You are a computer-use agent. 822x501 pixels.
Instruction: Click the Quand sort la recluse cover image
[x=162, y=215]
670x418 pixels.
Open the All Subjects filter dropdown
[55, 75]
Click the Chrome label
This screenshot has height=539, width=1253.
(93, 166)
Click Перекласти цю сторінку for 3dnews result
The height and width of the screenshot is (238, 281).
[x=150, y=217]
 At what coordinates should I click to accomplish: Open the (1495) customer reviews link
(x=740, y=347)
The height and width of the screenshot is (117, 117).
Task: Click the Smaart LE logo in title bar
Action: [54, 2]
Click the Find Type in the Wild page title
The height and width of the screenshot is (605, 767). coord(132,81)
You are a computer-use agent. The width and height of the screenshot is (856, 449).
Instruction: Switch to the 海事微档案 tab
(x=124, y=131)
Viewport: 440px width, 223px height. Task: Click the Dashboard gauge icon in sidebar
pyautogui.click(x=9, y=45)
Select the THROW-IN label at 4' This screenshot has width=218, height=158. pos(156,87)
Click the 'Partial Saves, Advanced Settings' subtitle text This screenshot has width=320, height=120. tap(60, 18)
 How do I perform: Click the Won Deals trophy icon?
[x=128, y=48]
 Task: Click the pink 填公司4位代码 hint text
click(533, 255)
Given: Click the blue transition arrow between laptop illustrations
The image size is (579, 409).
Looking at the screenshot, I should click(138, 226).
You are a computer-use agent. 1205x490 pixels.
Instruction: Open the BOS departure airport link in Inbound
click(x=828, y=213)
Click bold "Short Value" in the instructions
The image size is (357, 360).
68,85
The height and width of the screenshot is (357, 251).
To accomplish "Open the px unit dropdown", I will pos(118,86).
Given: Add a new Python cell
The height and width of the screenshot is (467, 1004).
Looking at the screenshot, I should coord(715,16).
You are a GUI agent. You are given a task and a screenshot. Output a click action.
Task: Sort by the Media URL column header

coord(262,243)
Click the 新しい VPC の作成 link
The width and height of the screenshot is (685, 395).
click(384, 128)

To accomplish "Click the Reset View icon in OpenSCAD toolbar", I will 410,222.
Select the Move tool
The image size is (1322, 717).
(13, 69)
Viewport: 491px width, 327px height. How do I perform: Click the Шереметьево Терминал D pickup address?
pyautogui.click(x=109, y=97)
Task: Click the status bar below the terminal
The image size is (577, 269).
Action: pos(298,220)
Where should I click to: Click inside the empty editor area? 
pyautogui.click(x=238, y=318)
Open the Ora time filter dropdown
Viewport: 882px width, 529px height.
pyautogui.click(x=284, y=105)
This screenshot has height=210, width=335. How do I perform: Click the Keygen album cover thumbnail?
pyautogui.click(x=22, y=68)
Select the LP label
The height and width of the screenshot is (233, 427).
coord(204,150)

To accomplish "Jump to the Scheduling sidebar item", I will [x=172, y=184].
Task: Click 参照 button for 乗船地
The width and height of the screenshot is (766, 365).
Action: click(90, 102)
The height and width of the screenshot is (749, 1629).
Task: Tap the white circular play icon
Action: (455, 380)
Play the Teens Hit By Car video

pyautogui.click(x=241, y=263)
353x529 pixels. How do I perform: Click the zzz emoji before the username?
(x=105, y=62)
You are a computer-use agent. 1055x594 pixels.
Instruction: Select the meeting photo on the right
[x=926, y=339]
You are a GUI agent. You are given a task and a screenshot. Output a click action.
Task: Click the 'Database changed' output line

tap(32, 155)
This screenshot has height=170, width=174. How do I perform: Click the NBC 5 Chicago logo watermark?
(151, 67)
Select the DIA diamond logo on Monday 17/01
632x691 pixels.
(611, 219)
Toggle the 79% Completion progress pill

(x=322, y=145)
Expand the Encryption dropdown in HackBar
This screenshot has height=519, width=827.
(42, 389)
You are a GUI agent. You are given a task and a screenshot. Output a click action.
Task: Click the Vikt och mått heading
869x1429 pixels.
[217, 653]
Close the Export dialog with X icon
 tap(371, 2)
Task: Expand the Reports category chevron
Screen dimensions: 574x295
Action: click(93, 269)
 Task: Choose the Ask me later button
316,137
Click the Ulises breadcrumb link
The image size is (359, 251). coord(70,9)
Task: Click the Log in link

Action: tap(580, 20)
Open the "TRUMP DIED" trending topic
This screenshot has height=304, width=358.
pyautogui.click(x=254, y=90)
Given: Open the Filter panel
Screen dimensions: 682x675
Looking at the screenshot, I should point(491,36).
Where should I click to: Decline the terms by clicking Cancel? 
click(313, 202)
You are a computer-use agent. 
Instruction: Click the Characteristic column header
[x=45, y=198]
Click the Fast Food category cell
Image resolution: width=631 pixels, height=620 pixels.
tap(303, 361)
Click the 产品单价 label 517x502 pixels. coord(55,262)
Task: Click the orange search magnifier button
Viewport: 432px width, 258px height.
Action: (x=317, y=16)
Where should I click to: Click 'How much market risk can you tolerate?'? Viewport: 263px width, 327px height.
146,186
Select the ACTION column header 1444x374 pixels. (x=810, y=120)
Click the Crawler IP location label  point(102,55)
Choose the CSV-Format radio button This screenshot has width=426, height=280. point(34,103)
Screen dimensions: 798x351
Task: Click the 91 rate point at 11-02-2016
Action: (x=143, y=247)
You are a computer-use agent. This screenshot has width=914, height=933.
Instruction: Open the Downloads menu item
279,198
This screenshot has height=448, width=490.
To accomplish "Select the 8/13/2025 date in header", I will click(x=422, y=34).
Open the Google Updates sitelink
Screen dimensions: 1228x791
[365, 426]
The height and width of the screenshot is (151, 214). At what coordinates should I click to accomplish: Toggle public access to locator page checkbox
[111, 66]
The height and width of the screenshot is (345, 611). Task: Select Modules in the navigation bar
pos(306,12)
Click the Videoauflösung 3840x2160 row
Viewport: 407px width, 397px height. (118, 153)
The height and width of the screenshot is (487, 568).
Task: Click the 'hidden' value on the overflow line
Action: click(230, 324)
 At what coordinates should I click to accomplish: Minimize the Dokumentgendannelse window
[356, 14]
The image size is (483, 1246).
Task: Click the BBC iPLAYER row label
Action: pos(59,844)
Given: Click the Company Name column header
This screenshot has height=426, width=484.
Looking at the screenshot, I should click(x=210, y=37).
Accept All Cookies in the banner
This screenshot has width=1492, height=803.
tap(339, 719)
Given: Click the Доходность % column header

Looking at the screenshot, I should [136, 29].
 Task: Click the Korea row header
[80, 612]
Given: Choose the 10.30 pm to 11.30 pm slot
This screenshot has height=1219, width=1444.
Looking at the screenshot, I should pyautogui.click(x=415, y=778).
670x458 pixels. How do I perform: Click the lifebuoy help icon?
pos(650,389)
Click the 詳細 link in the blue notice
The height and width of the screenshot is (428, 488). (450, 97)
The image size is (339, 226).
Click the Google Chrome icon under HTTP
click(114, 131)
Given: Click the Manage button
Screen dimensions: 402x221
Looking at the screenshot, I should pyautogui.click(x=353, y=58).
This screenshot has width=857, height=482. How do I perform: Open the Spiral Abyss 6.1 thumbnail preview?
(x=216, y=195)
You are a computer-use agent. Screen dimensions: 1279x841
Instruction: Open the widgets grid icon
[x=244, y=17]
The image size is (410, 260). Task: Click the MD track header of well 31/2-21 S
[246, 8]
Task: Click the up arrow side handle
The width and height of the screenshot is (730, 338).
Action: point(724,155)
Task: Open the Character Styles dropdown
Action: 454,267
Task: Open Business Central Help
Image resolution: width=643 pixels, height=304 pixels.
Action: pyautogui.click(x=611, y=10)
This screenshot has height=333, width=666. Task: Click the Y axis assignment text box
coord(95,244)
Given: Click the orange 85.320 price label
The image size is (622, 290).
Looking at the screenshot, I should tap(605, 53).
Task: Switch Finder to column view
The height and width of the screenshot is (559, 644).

▶ **Work instructions**:
Give the count of lines in the data above that hold the string "agent", with no additional words.

▶ **Answer area**:
10